Theory of Forms

Read this description of Plato's theory of the forms. What does Plato mean by "forms"?; How does this relate to justice? What does the ideal state have to do with justice?

We call both the sky and blue jeans by the same color, blue. However, clearly a pair of jeans and the sky are not the same color; moreover, the wavelengths of light refracted by the sky at every location and all the millions of blue jeans in every state of fading constantly change, and yet we somehow have a consensus of the basic form Blueness as it applies to them. Says Plato:

But if the very nature of knowledge changes, at the time when the change occurs there will be no knowledge, and, according to this view, there will be no one to know and nothing to be known: but if that which knows and that which is known exist ever, and the beautiful and the good and every other thing also exist, then I do not think that they can resemble a process of flux, as we were just now supposing.

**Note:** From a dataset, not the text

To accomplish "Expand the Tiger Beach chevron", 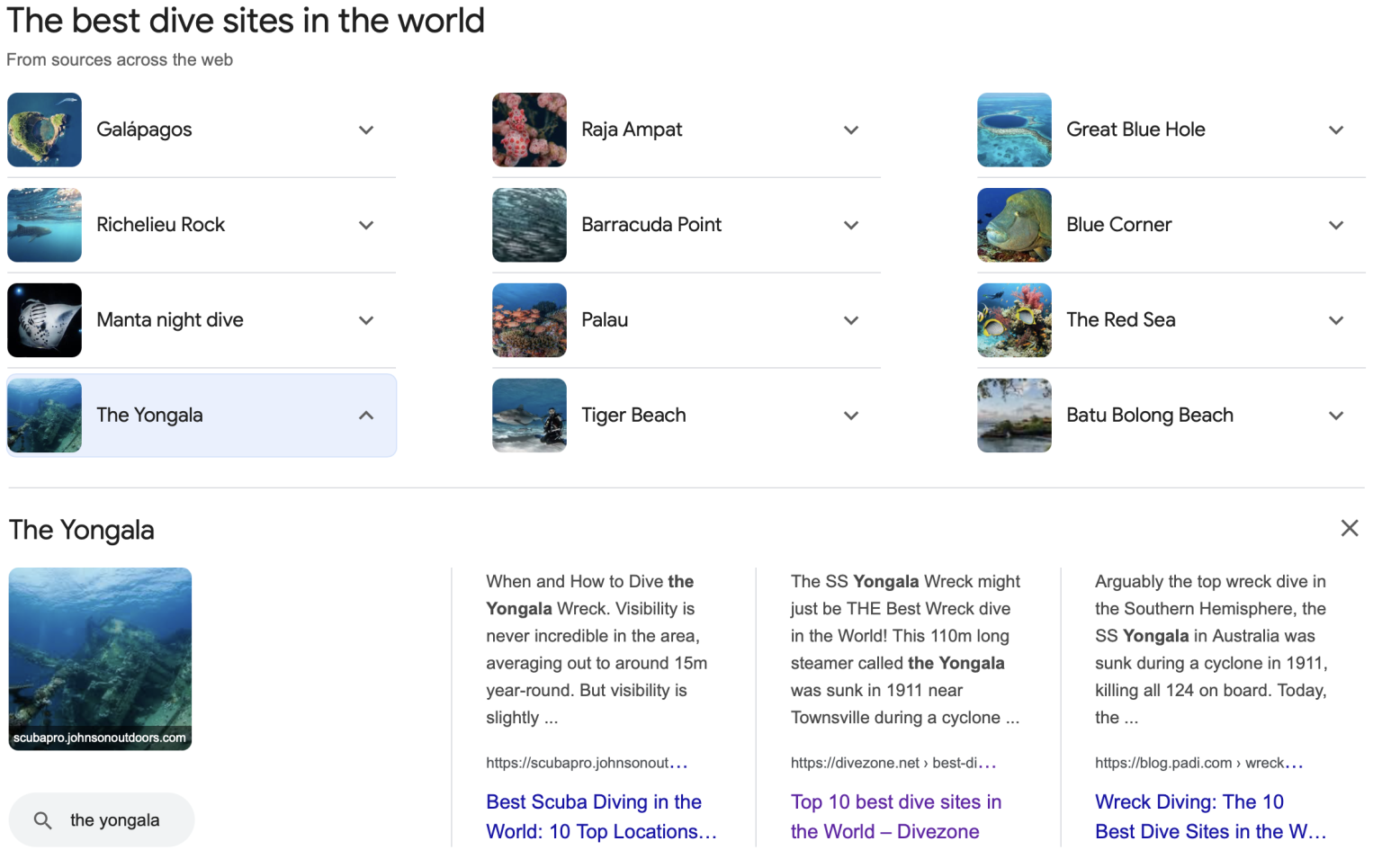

Plato believed that long before our bodies ever existed, our souls existed and inhabited heaven, where they became directly acquainted with the forms themselves. Real knowledge, to him, was knowledge of the forms. But knowledge of the forms cannot be gained through sensory experience because the forms are not in the physical world. Therefore, our real knowledge of the forms must be the memory of our initial acquaintance with the forms in heaven. Therefore, what we seem to learn is in fact just remembering.